Excerpt:

We sat down with Soren Stevenson, candidate for City Council in Ward 8, to talk about his background, why he decided to run, where he stands on a couple major issues like housing, public safety, transit, snow removal, and more. This is part of a series of interviews of people running for City Council – if you have any questions or feedback, use the “Add Context” box at the bottom of this piece.
Southwest Voices: What made you want to run for this office?
Soren Stevenson: What drives me is that I graduated from the Humphrey School of Public Affairs [at the University of Minnesota] in May of 2020. A week later, George Floyd was killed. Then, like so many others, I wasn’t going to sit by and let another murder happen without doing or saying anything. I didn’t want to let him down. Like so many others, I was out protesting, and a week in, MPD shot me in the face and I lost my left eye and sense of smell.
I was brought to this. I didn’t ask for this. I certainly feel like I’ve had to make a lot of meaning out of what happened to me, and what it means to be me. I think getting this injury in 2020 in Minneapolis really messed with me for a while. I had to figure out what I was going to do next.

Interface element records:
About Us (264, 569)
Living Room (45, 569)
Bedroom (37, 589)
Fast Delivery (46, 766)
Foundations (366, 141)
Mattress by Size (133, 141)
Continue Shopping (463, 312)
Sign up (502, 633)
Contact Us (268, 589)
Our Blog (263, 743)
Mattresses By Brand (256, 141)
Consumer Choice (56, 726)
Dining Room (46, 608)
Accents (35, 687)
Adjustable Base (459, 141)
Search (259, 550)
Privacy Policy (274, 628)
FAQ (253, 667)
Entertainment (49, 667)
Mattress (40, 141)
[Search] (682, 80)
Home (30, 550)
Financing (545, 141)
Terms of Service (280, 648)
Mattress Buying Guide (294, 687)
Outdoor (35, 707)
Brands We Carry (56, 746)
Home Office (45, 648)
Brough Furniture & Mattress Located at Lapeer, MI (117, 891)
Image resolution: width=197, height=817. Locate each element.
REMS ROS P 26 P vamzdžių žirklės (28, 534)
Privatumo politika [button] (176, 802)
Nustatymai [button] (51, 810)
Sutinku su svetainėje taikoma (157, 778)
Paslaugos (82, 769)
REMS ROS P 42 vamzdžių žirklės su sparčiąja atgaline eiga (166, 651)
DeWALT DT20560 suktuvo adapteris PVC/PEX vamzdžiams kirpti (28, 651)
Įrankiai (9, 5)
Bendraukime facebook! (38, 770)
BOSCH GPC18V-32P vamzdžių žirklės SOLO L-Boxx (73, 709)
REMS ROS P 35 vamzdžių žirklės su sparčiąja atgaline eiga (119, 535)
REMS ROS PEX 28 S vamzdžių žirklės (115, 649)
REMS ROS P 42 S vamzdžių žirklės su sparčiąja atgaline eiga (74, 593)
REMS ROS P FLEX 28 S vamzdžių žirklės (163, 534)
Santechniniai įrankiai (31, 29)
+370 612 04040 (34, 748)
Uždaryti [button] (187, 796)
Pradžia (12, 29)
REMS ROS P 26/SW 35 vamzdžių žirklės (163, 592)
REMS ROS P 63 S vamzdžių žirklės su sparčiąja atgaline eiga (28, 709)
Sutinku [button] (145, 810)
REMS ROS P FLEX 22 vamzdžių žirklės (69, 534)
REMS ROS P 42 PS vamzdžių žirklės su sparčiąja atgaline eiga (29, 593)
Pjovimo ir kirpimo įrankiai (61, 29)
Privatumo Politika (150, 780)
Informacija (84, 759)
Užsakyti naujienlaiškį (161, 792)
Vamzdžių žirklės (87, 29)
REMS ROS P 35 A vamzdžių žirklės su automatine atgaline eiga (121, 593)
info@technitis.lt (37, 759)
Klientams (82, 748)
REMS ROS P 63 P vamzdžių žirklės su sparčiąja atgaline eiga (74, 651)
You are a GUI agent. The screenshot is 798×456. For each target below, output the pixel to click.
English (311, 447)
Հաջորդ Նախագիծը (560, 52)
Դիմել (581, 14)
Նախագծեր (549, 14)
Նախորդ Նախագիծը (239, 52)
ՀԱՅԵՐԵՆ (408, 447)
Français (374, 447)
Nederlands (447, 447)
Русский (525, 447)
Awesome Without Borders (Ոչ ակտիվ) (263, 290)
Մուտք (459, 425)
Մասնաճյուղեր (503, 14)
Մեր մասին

Tasks to carry out:
• A. Print the passage of the Ward 8 candidate interview between "Soren Stevenson: What" and "sense of smell.", inclusive.
• B. Proceed with the Ward 8 candidate interview, picking up after its final sentence.

Responses in order:
• A.
Soren Stevenson: What drives me is that I graduated from the Humphrey School of Public Affairs [at the University of Minnesota] in May of 2020. A week later, George Floyd was killed. Then, like so many others, I wasn’t going to sit by and let another murder happen without doing or saying anything. I didn’t want to let him down. Like so many others, I was out protesting, and a week in, MPD shot me in the face and I lost my left eye and sense of smell.

• B.
I’ve come to realize that this injury is a call to action for me. I know what I know and I know what I’ve experienced. I need to stand up and do something about it. I think we all have a responsibility to bring about the kinds of changes that need to happen. I see myself as having a particular responsibility because I have experienced this.
In a way, I’m one of the lucky ones because I survived my interaction with MPD. Not everyone survives their interaction with MPD. To those that wish they could stand up and say, this isn’t right. This isn’t how you do public safety. This isn’t keeping you safe, or keeping me safe. Enough. We need safety for everyone, whether they’re in the community or interacting with police.
My profession is housing policy. I’ve been working at a non-profit that does housing co-ops. I don’t work there anymore. I was working at a building that’s on Pillsbury in the 30s [editor's note: referring to the street number]. When the owner told the residents he was going to sell the building, the owner got the residents together and got almost unanimous support for buying the building. Then, the city stepped in and put its finger on the scale so a giant corporation could buy the building as opposed to the residents.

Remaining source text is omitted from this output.